EXTRACT PROVIDED
[Start of Attachment]

Keywords: Alpha-Lipoic Acid, DNA Damage, Male Infertility, Sperm
Introduction
Infertility is defined as the failure to conceive despite the performance of regular unprotected coitus for a minimum of a year affecting 15-24% of couples (1). Of all infertility cases, approximately 50% are due to male factors and male suboptimal sperm parameters (2). The quality of sperm plays an indisputable leading role in male fertility. However, the criteria by which a spermatozoon is considered ‘qualified’ to induce pregnancy still need to be determined. Sperm concentration, motility, and morphology have classically been known as sperm quality representatives, although it is now believed that as many as 26% of the male population with ‘normal’ semen parameters could face infertility (i.e., unexplained infertility) (3, 4). Further, despite advances in human knowledge upon reproduction, the exact etiology behind 30-40% of impaired semen analyses remains unknown, nomenclature as idiopathic male infertility. The emerging evidence has drawn attention to sperm DNA damage as a potential underlying etiology (5, 6). On the other hand, it has been indicated that oxidative stress (OS) majorly contributes to infertility of unknown origin (in 30-80% of infertile men) (7). Similarly, men with unexplained infertility tend to exhibit higher reactive oxygen species (ROS) levels in their seminal fluid compared to fertile normozoospermic individuals (8).
ROS represents a vast number of free and non-free radical chemical compounds produced by oxidative metabolism. ROS generated at the levels of sperm mitochondria and plasma membrane and acts as signaling molecules that mediate capacitation, acrosome reaction, hyperactivation, and sperm-zona pellucida fusion (9). OS portrays a state in which the homeostatic equilibrium between the oxidizing and reductant molecules shifts in favor of the former. The OS occurs as a result of ROS overproduction in the seminal plasma by either morphologically abnormal sperms and/or leukocytes, or due to the lack of antioxidants. The sperm plasma membrane rich in polyunsaturated fatty acids and the simultaneous lack of compensatory mechanisms expose the cell to oxidative damage. Finally, OS is supposedly the main contributor to sperm DNA damage (10, 11).

[End of Attachment]

YOUR TASK
Can you carry on the introduction about male infertility and sperm DNA damage from its last sentence? You won't need the entries that come next.

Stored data

[Start of Attachment]

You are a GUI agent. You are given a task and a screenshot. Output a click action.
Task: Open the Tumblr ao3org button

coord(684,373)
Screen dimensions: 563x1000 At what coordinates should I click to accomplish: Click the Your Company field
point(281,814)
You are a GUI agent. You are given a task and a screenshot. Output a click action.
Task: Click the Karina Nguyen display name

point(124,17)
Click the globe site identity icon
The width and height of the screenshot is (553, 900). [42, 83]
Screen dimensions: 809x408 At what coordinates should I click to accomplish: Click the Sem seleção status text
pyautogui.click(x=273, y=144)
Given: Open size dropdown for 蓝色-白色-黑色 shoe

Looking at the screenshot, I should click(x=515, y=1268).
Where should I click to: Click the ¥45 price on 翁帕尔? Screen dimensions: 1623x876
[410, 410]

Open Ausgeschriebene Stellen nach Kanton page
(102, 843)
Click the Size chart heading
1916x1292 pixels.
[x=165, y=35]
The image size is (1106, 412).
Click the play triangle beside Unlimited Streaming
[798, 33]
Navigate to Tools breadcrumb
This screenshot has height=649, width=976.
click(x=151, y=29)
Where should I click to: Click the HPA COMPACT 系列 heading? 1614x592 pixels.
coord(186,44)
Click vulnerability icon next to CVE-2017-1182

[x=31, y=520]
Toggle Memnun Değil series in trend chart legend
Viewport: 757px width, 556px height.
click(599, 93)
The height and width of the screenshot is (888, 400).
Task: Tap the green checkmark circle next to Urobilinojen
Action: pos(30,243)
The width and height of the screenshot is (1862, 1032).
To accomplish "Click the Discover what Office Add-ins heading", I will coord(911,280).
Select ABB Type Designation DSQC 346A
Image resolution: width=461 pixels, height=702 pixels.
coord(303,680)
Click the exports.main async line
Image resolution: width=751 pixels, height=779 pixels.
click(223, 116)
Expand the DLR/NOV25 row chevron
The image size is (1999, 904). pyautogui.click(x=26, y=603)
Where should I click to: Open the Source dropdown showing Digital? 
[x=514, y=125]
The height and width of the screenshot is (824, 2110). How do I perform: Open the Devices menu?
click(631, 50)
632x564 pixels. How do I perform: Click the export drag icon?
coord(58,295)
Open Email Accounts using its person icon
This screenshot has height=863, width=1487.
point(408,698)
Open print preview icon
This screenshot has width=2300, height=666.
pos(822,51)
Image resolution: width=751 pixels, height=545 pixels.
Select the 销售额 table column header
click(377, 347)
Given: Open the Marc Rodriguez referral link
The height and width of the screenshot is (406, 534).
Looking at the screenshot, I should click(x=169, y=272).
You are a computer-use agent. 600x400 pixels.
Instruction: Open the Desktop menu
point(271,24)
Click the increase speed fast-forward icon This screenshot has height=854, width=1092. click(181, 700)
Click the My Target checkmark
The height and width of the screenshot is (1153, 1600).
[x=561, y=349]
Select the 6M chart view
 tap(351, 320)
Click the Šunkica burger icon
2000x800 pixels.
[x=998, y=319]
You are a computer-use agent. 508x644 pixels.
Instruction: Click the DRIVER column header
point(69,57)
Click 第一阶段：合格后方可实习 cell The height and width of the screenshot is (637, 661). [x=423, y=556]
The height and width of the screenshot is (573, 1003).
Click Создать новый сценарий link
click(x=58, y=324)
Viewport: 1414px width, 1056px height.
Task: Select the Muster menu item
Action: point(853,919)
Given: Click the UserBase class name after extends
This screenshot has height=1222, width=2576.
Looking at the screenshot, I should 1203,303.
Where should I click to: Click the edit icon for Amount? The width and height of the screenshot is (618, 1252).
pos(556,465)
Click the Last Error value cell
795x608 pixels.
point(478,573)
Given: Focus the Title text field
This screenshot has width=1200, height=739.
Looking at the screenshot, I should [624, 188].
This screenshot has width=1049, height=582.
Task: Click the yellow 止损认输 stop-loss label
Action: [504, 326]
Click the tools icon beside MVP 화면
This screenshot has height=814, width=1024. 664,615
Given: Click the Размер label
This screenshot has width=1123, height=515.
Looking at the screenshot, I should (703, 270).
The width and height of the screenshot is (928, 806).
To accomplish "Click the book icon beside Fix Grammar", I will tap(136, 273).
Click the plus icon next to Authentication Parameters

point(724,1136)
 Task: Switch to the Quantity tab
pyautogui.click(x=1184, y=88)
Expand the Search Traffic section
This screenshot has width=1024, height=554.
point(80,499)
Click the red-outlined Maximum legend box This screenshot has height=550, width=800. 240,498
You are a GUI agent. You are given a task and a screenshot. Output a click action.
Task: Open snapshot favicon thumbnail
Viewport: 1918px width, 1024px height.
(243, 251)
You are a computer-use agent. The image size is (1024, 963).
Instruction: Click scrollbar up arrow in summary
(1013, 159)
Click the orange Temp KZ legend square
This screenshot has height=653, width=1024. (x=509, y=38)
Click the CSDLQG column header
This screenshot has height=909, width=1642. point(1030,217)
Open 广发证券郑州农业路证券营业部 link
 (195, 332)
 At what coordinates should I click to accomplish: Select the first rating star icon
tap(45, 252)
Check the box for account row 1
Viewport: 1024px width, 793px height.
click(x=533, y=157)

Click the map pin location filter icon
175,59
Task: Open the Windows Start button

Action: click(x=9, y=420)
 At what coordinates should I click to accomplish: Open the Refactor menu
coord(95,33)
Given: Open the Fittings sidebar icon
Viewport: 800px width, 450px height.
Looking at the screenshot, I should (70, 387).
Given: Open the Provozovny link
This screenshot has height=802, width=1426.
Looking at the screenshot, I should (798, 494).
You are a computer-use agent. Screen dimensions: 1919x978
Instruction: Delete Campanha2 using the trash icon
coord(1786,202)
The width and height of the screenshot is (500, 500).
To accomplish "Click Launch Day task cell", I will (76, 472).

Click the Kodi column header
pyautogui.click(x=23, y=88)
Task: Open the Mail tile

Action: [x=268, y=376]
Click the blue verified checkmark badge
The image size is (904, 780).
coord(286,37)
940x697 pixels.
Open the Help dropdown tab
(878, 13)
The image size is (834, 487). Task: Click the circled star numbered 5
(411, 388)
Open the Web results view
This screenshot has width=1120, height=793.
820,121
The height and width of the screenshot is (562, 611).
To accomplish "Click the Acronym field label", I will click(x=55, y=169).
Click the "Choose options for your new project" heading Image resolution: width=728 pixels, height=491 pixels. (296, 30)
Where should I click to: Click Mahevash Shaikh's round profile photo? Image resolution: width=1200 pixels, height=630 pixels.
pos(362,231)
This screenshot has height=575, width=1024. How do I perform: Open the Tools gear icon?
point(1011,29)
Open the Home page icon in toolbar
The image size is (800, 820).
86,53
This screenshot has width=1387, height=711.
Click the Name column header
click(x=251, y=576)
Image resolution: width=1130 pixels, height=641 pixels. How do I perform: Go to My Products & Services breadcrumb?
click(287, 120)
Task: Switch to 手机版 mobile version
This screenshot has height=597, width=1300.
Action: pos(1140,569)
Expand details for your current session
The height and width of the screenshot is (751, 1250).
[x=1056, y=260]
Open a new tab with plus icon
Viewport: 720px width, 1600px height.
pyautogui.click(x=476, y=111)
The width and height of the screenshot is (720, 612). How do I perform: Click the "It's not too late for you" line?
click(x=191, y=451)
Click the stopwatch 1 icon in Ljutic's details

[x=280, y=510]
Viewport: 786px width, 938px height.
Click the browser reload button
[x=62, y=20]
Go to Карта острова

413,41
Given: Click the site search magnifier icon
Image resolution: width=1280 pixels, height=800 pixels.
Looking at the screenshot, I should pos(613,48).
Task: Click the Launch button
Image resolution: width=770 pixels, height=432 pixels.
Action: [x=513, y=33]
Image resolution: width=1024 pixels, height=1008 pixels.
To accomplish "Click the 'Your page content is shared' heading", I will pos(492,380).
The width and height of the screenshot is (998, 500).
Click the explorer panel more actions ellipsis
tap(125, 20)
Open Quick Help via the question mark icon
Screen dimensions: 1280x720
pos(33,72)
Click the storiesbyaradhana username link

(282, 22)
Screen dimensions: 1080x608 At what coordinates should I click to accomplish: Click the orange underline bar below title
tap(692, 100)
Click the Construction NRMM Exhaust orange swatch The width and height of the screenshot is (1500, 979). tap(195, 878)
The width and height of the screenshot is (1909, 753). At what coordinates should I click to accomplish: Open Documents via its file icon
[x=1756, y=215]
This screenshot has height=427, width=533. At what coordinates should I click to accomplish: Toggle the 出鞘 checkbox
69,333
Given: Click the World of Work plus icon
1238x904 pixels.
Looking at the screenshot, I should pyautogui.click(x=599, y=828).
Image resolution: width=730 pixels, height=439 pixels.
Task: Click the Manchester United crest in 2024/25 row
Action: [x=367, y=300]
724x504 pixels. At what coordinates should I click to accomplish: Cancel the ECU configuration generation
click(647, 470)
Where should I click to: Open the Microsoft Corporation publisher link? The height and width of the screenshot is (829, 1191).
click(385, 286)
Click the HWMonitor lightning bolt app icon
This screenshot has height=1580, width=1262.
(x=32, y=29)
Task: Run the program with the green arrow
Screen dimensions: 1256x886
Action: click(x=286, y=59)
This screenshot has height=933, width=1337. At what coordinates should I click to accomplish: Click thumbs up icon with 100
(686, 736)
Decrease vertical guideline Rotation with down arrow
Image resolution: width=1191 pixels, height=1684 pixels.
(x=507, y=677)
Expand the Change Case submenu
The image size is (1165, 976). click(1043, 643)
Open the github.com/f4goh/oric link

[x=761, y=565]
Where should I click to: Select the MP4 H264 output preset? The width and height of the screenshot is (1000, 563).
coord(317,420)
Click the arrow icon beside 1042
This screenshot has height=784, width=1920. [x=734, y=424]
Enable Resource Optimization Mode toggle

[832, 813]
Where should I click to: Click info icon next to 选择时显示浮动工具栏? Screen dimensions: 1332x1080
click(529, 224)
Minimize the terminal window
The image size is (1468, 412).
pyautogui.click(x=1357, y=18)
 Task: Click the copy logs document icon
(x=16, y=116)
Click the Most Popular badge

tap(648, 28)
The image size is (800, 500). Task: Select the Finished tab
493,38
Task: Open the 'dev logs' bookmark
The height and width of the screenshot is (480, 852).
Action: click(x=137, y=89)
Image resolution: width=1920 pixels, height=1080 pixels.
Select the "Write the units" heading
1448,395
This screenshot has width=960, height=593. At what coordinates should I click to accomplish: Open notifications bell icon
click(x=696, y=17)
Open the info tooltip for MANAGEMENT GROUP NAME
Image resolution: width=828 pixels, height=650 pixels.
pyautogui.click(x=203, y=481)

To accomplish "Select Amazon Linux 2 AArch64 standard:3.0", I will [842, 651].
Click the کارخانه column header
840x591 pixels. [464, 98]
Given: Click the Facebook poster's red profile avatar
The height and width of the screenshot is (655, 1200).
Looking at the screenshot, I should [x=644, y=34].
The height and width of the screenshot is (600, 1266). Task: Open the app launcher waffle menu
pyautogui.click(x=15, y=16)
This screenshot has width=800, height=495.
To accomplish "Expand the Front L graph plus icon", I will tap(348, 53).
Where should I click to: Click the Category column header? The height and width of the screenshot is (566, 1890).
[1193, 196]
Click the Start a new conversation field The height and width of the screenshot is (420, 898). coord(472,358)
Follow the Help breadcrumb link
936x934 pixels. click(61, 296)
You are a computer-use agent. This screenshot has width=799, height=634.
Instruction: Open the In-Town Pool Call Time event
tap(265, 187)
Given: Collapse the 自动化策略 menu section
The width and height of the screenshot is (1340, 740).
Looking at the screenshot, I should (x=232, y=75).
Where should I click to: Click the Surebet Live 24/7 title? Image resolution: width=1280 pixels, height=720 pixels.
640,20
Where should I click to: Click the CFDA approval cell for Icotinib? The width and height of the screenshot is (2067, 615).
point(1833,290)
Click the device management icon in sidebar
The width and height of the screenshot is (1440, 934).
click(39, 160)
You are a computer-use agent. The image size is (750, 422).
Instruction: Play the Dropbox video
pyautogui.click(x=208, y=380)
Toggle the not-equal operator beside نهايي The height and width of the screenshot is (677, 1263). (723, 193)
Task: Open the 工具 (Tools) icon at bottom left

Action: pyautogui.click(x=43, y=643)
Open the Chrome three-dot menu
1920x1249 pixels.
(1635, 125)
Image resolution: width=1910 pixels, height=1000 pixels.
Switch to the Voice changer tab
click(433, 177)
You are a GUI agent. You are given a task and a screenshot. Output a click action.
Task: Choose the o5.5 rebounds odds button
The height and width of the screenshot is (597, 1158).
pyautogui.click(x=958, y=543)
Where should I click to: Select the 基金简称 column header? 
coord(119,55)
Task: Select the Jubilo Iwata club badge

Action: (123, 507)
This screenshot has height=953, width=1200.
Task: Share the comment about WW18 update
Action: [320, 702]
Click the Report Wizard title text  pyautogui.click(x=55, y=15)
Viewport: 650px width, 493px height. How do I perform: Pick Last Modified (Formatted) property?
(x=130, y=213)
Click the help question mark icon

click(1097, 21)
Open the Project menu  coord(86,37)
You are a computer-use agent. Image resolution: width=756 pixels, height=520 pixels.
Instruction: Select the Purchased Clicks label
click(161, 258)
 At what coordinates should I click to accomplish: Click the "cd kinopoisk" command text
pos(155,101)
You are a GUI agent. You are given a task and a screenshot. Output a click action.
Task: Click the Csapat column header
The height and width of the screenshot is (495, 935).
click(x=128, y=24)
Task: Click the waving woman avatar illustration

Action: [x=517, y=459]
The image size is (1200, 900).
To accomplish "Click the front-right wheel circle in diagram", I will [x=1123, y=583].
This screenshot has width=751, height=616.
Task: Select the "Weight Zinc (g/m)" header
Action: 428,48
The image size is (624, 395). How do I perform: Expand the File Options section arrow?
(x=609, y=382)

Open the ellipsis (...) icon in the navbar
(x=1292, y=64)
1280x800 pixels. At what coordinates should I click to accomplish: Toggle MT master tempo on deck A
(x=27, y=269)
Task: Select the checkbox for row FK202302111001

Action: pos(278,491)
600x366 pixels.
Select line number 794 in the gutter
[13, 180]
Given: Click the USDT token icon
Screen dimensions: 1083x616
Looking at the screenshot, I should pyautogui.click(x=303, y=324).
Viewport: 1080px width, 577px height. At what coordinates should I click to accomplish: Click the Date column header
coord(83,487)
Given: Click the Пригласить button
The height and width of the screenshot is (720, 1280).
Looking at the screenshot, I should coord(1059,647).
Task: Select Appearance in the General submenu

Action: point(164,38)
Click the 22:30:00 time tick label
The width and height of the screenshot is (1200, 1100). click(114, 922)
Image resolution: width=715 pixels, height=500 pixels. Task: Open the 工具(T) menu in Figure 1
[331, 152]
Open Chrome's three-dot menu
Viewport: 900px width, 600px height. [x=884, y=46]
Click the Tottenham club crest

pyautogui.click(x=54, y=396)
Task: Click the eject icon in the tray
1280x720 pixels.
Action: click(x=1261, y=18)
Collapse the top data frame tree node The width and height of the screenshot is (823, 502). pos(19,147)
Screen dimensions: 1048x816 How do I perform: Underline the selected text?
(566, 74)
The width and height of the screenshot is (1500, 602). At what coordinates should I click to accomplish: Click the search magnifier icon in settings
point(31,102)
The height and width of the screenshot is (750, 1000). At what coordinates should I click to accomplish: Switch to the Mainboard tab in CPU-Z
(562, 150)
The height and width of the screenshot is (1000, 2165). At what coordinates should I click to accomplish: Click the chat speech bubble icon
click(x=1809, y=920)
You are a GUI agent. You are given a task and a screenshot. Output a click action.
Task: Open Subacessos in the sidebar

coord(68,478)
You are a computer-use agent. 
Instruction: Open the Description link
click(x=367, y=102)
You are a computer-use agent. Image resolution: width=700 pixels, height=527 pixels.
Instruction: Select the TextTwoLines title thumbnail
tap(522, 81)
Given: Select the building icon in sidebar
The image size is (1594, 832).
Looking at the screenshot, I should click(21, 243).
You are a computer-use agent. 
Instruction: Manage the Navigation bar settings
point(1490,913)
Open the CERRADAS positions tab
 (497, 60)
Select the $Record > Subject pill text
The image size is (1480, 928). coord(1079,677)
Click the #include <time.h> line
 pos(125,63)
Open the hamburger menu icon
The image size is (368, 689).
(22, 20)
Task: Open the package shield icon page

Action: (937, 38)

[End of Attachment]

WRITTEN REPLY
Evidence shows that there is many studies have exhibited a meaningful association between the increase in sperm DNA damage and prolonged conception period, decreased fertilization rate, impairments in embryo cleavage, higher rates of miscarriage and pregnancy loss, and birth defects in the offspring (12). OS-alleviating role of oral antioxidant supplementation has been also widely explored in the context of male infertility and many studies have detected favorable outcomes regarding motility, OSinduced damage, and DNA fragmentation in sperm (13).
Alpha-lipoic acid (ALA), thiotic acid, is a natural Krebs cycle co-enzyme, reputed for its potent antioxidant characteristics. ALA and its reduced form, dihydrolipoic acid (DHLA), act in both aqueous and lipid phases and exert intense antioxidant properties. In addition to in vitro-confirmed direct ROS scavenging characteristics, DHLA regenerates non-enzymatic endogenous antioxidants, namely vitamin C and E, and augments enzymatic antioxidants such as glutathione and superoxide dismutase. Both ALA and DHLA serve as metal chelating agents by forming stable compounds with elements Cu, Mn, Zn, Ars, Cd, and Hg (14). Interestingly, DHLA does not turn into a free radical in the process of neutralizing these agents (14-16).
Many studies have underlined the beneficial impacts of ALA supplementation on OS-derived conditions, namely diabetic neuropathy, glaucoma, cataracts, and alcoholic liver disease (14). Also, the effects of ALA on male fertility have been the subject of several animal models and a few controlled clinical trials. As evidenced, ALA administration ameliorates enzymatic/non-enzymatic antioxidant features, mitigates OS-mediated damages to the testicular structure, and maintains sex-hormone balance; all of which may lead to the improvement in semen parameters and the consequent fertility efficacy (16-18). However, human studies are confined to two exclusive clinical trials: Through a clinical trial on asthenoteratospermic men, Haghighian et al. (18) indicated that ALA supplementation could enhance semen quality in terms of conventional semen parameters. Further, a recent controlled randomized trial has shown that ALA administration after microsurgical varicocelectomy could significantly improve sperm motility and DNA fragmentation in the patients (19). Therefore, both studies have underlined the need for further trials on the subject.
To fill the mentioned gap, we aimed to conduct a randomized, triple-blind placebo-controlled clinical trial to evaluate the effect of oral ALA administration on sperm DNA integrity, chromatin integrity, and sperm parameters as well as seminal OS markers in infertile human subjects with high sperm DNA damage.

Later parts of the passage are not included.